Having played for the Glamorgan Second XI since 2011, Glamorgan officially added Smith to their playing staff in 2013 with a development contract. It was however for Scotland that Smith made his debut in senior cricket, during a List A match in the 2013 Yorkshire Bank 40 against Durham. In a heavy seven wicket defeat for Scotland, Smith was dismissed for a third-ball duck by Paul Collingwood, while in Durham's chase he bowled 2.5 wicketless overs, which conceded 32 runs.

He played four further matches for the Scottish Saltires in 2013, his best performance being against Surrey at The Oval where he had figures of 3 for 48, also completing two catches and a run out.

He made his debut for Glamorgan in the County Championship against Kent in September 2013, taking the wicket of Brendan Nash with his first ball. He went on to play the remaining two County Championship games making useful contributions with the bat and ball.

In December 2013 he signed a two-year contract with Glamorgan allowing him to play cricket while studying for a mathematics degree at the University of Bristol.

In 2014 Smith was a regular member of the Glamorgan county championship side, making his maiden first class 50 at Bristol in June. Unfortunately a stress fracture of his foot curtailed his season.

In 2015 appearances in early season fixtures was hampered by his university studies and a hamstring injury. His first championship game was against Northamptonshire at the end of May where he participated in a Glamorgan batting recovery which added 221 runs for the last 4 wickets in just 37 overs, finishing on 49 not out.

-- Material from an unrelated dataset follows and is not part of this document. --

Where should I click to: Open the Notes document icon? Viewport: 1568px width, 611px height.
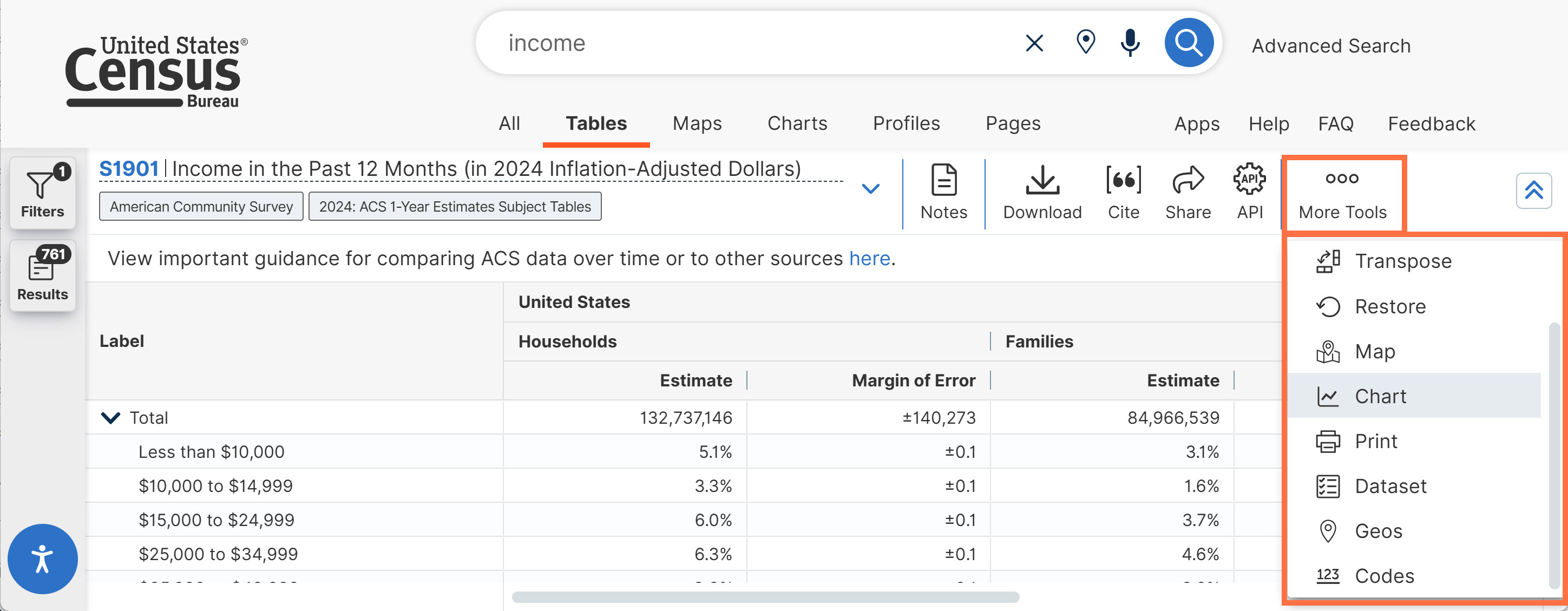(943, 192)
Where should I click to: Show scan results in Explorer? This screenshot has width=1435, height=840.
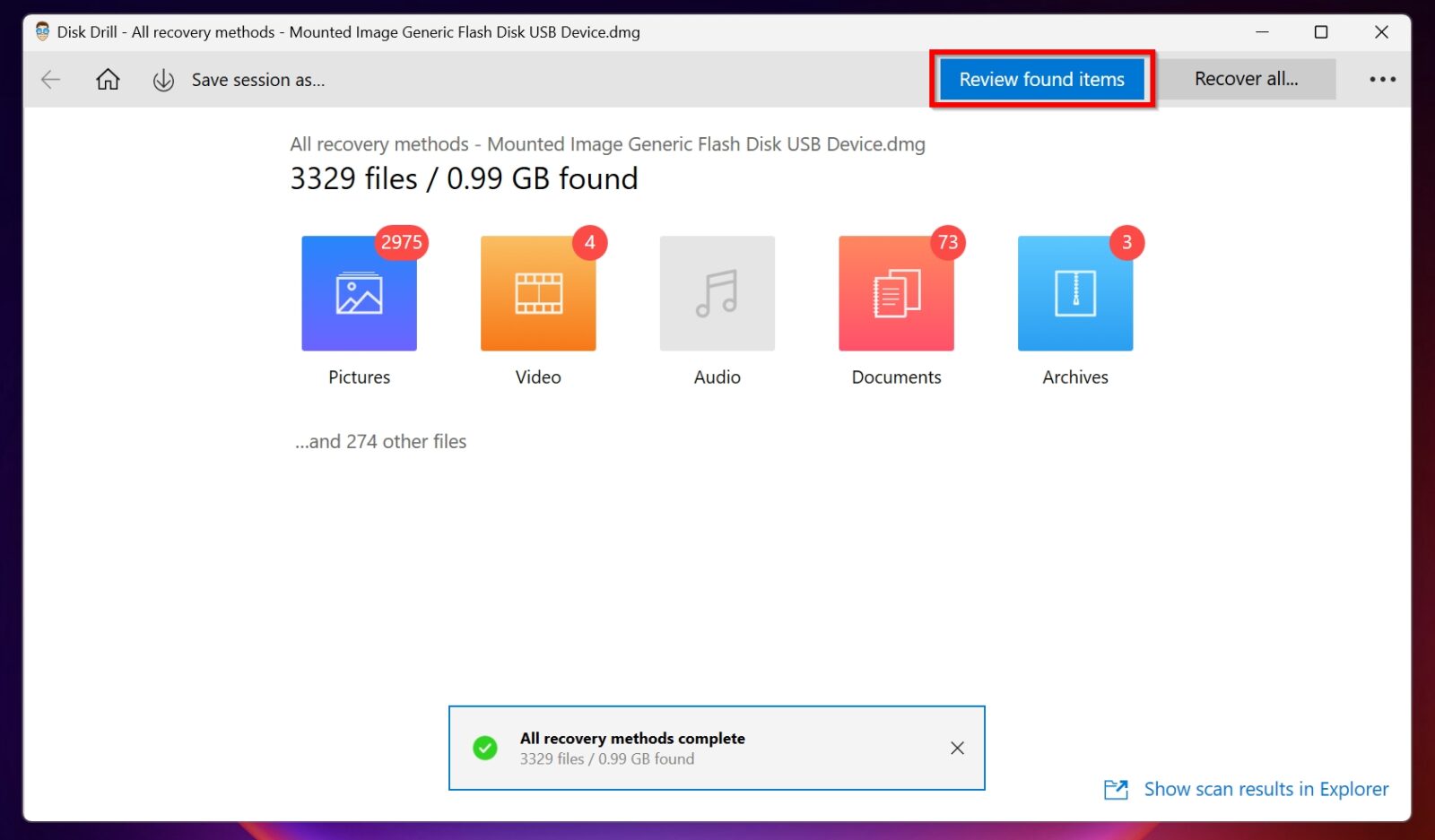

In 2016 Smith completed his degree and signed a new contract extending his time at Glamorgan to the end of the 2019 season. The 2016 and 2017 seasons were again hampered by injuries.

In 2018 Smith played regularly in the Glamorgan T20 side recording the most economical spell by a Glamorgan bowler in this competition with 4 overs, 1 maiden, 4 wickets for 6 runs in a win over Middlesex at Old Deer Park, suitably enough the home of London Welsh RFC.

In January 2019 he was named in Scotland's Twenty20 International (T20I) squad for the 2018–19 Oman Quadrangular Series. He made his T20I debut for Scotland against the Netherlands on 13 February 2019. Following the T20 tournament Scotland played three list A games against Oman and in the first of these Smith took 4 for 7 as Oman were dismissed for just 24. However the 2019 home season was again interrupted by injuries.

In January 2020 it was announced that Smith had re-signed for Glamorgan until the end of the 2021 season.

The 2020 season was severely curtailed by COVID and did not start until 1 August. Unfortunately Smith injured a hamstring on day 1 of the opening game against Somerset, having taken 3 wickets. He returned for the second half of the T20 campaign, helping Glamorgan to 3 wins from their last 6 games. 2021 was another season interrupted by injuries.

He was released by Glamorgan at the end of the 2022 season having had further problems with recurrent injuries which restricted him to just one list A game that season. He was then resigned in May 2023 on a short-term deal for the Blast.